**Exercise brief**.
For the listing below, give the count of lines containing "Viewport", and no other text.

**Available data**.
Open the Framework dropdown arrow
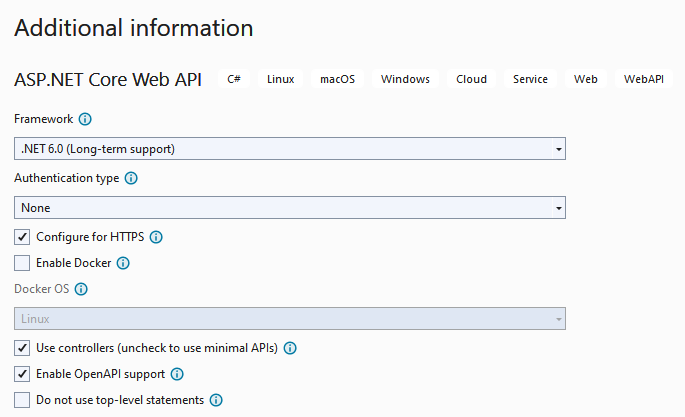 (x=558, y=149)
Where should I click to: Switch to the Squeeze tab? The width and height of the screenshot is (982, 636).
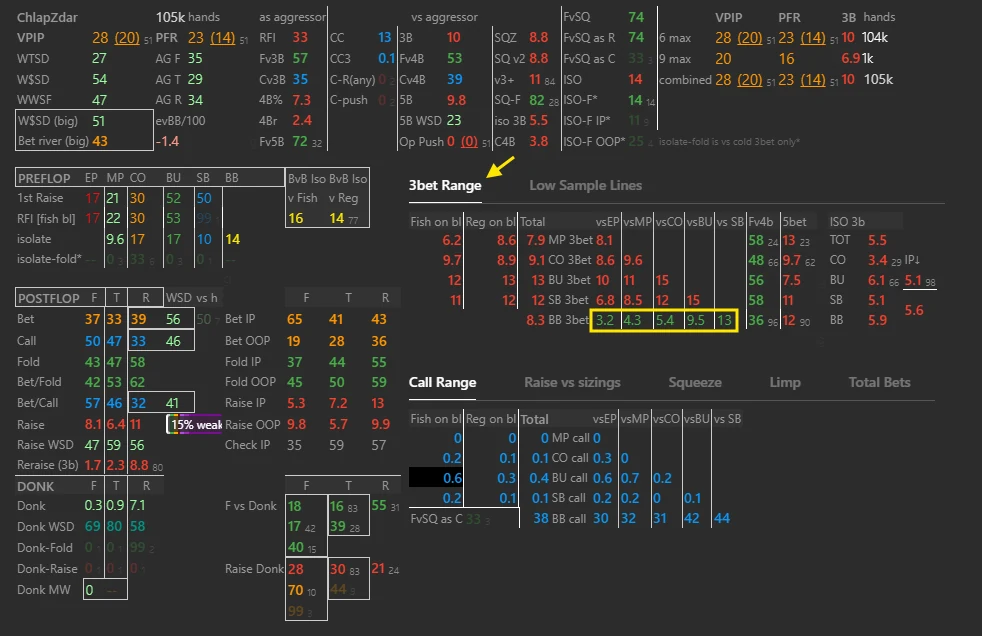695,382
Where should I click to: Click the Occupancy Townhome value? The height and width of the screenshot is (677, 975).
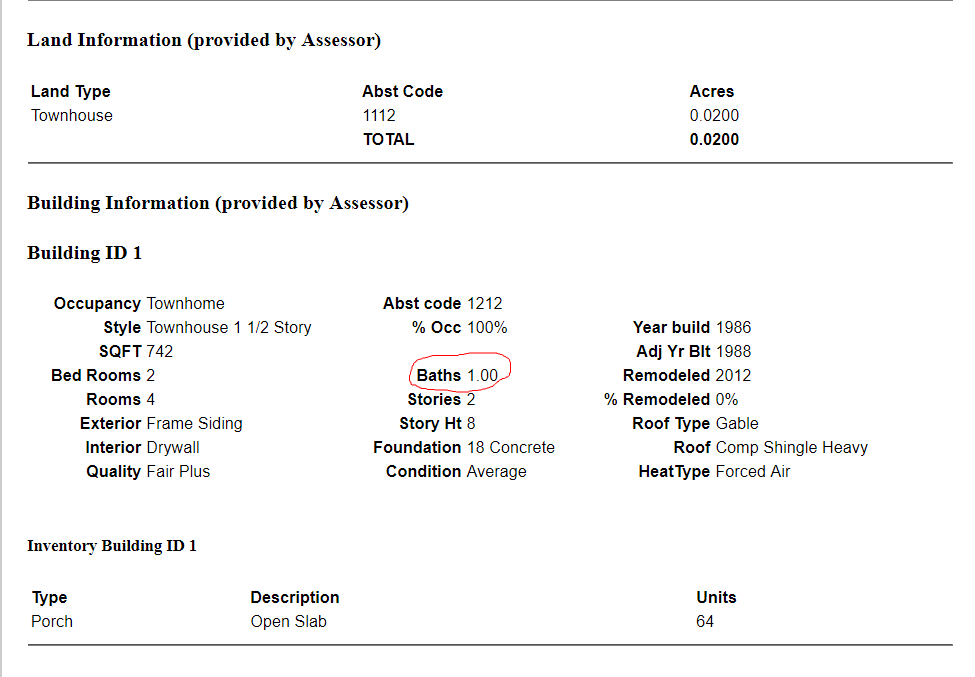(x=185, y=303)
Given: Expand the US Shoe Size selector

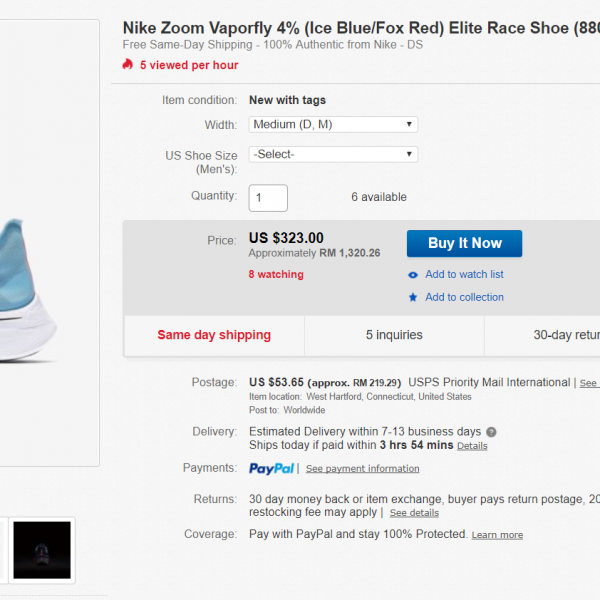Looking at the screenshot, I should tap(333, 154).
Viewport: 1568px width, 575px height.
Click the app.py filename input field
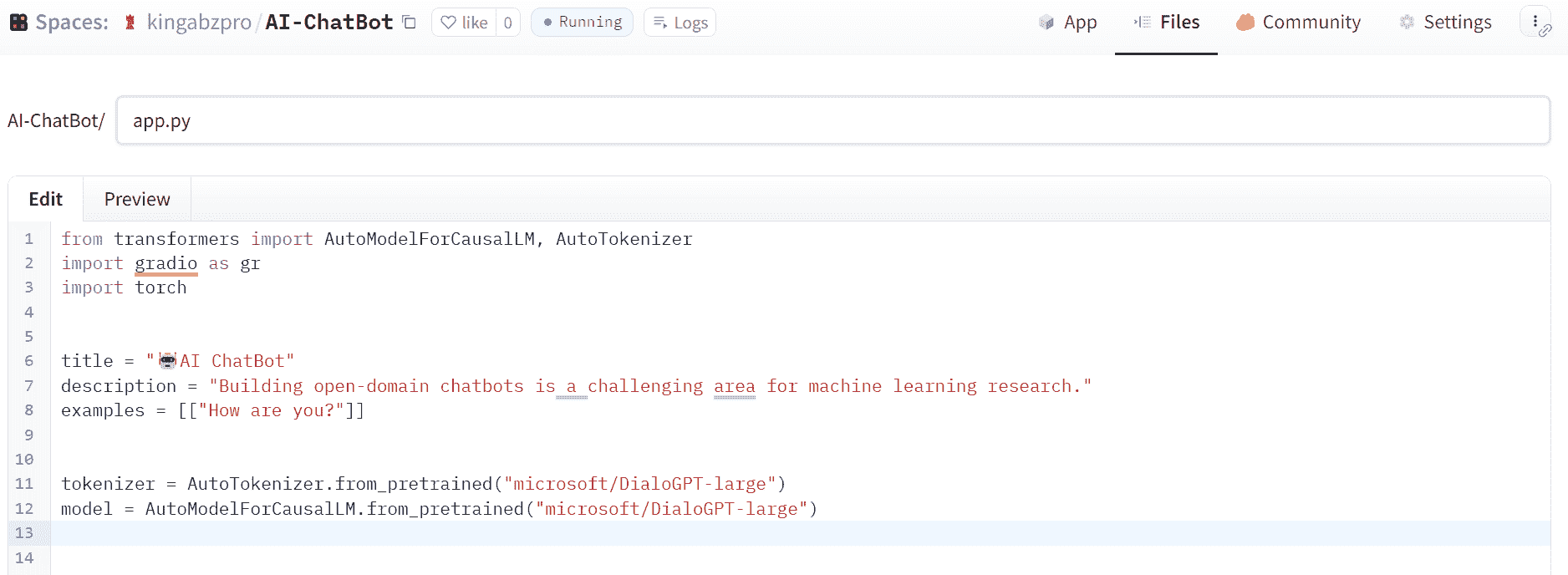tap(832, 121)
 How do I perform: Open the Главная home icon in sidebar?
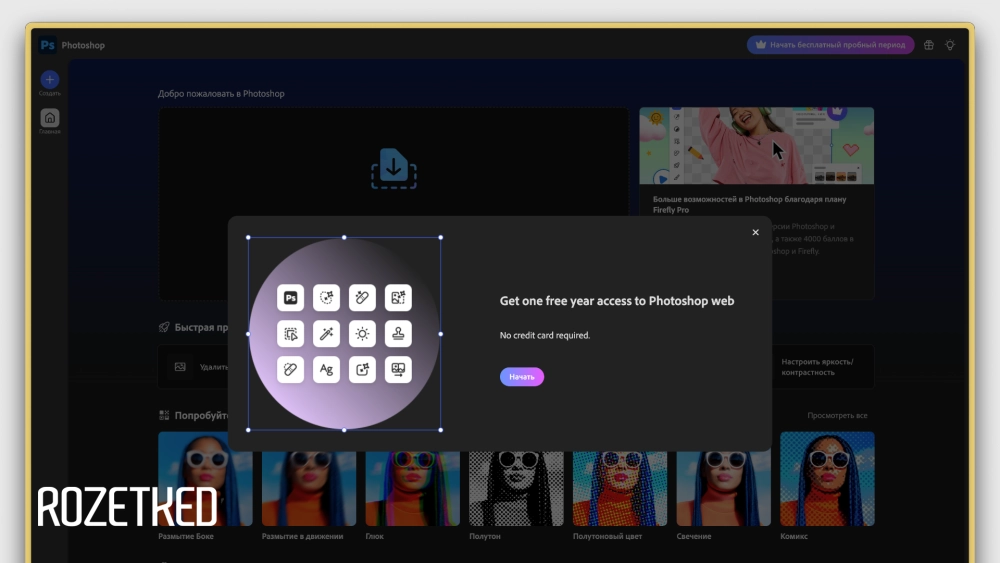(50, 118)
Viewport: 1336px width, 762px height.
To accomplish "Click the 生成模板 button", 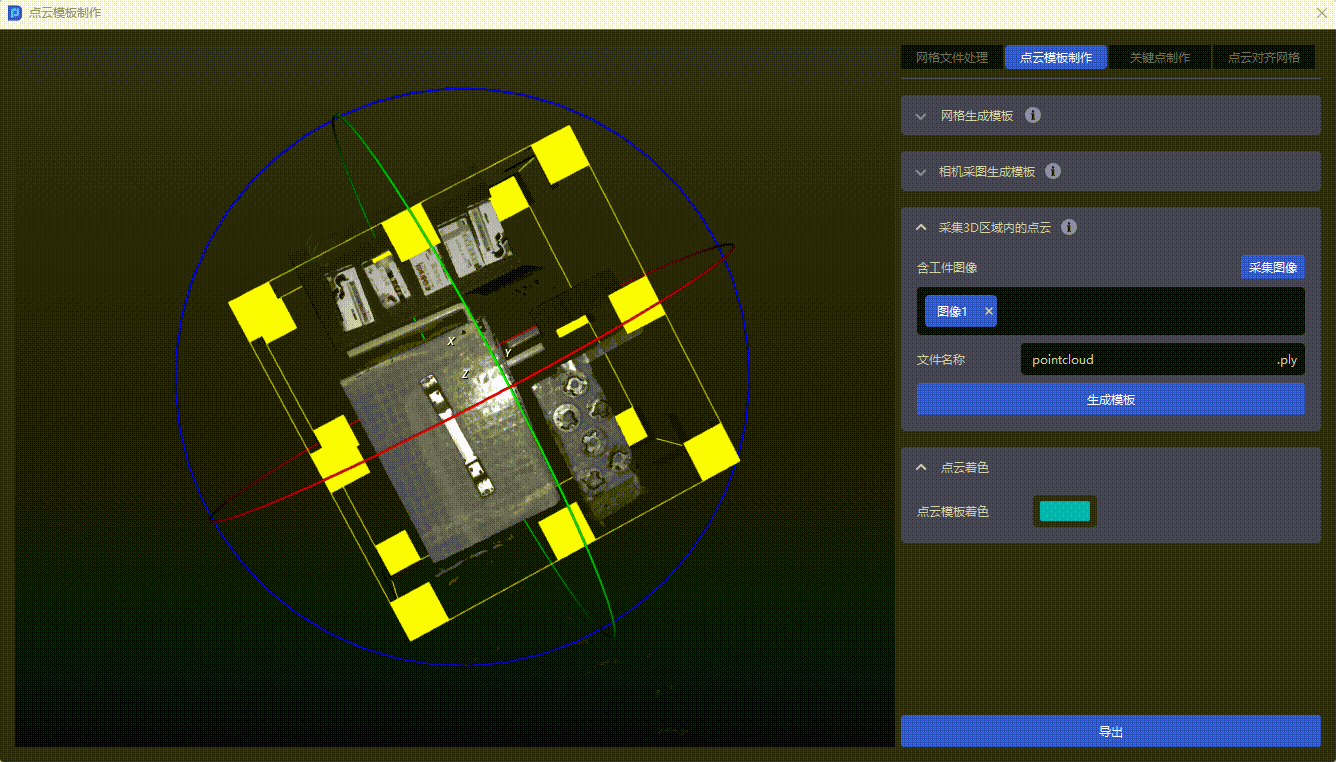I will (x=1110, y=399).
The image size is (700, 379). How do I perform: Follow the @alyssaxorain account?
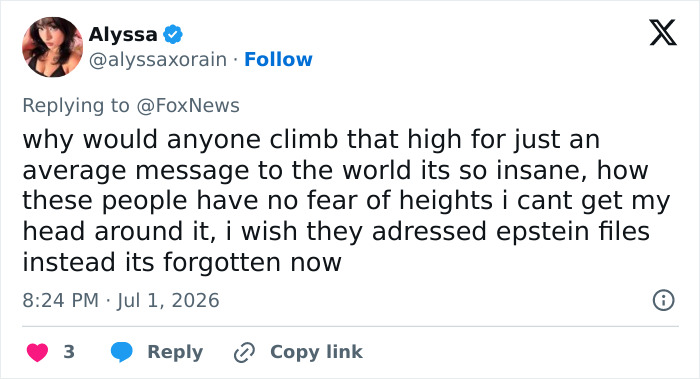278,59
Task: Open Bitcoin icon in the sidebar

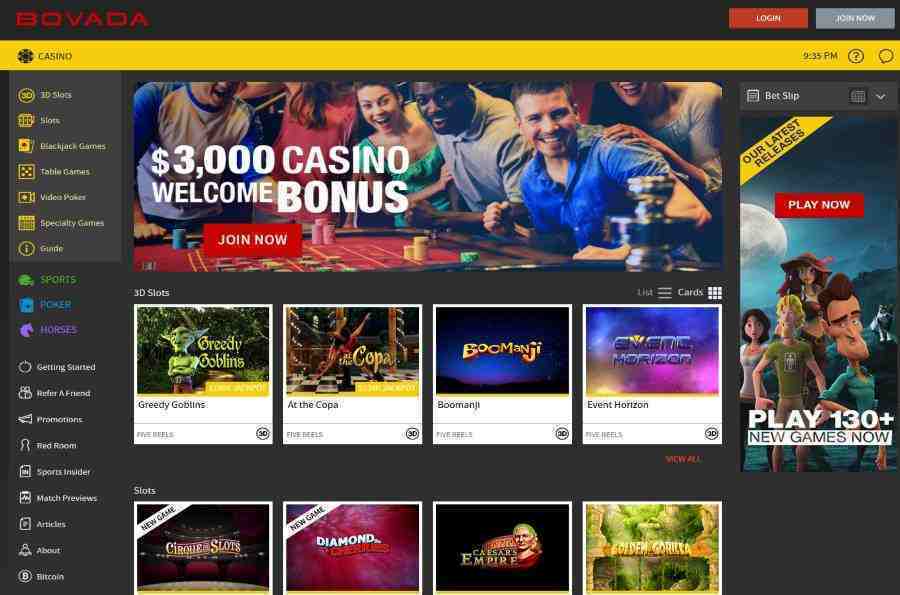Action: 25,576
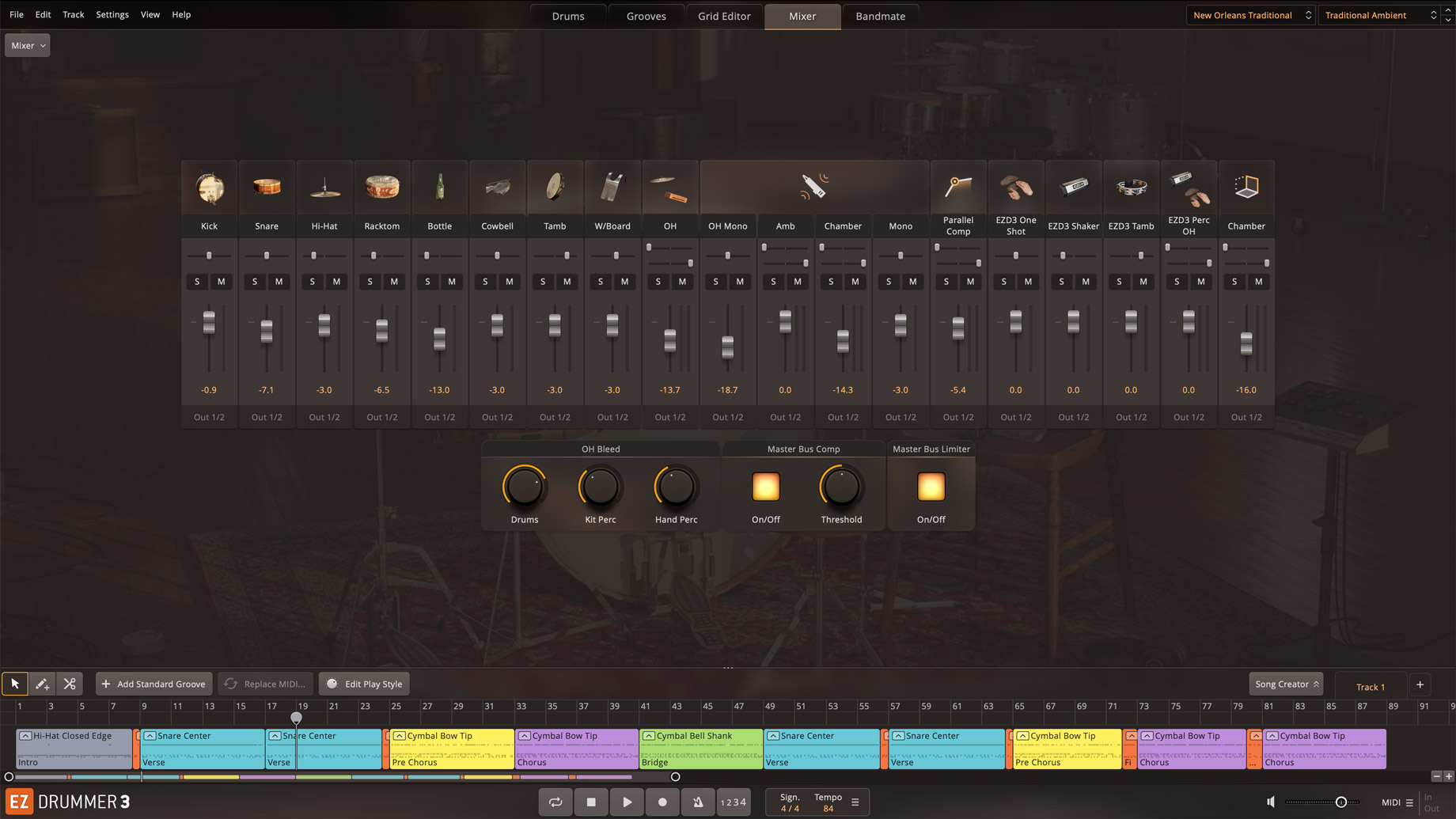The width and height of the screenshot is (1456, 819).
Task: Switch to the Grooves tab
Action: pos(646,16)
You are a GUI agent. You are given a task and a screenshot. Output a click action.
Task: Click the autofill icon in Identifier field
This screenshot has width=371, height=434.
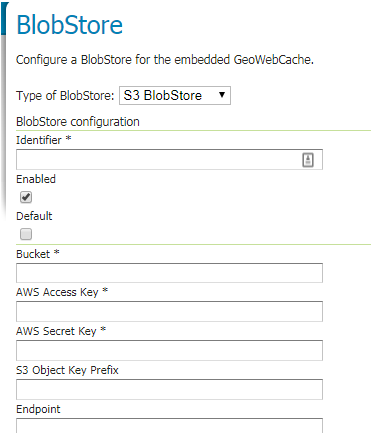coord(308,160)
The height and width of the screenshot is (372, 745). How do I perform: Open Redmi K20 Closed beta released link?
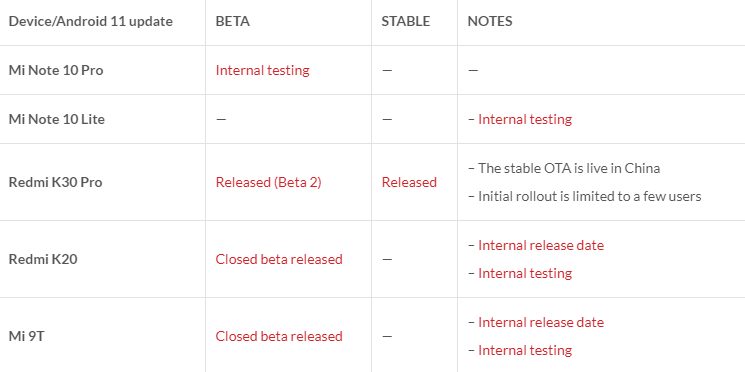pyautogui.click(x=279, y=259)
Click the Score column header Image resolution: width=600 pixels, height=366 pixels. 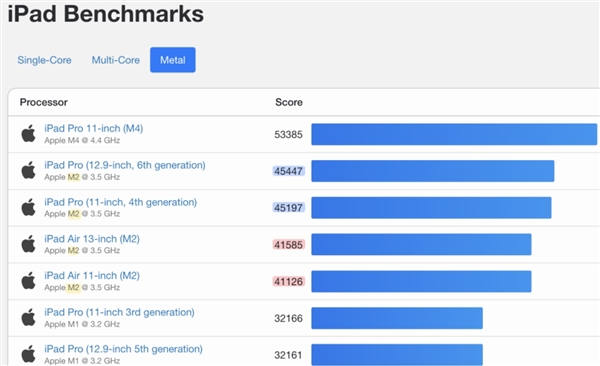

**Task result**.
2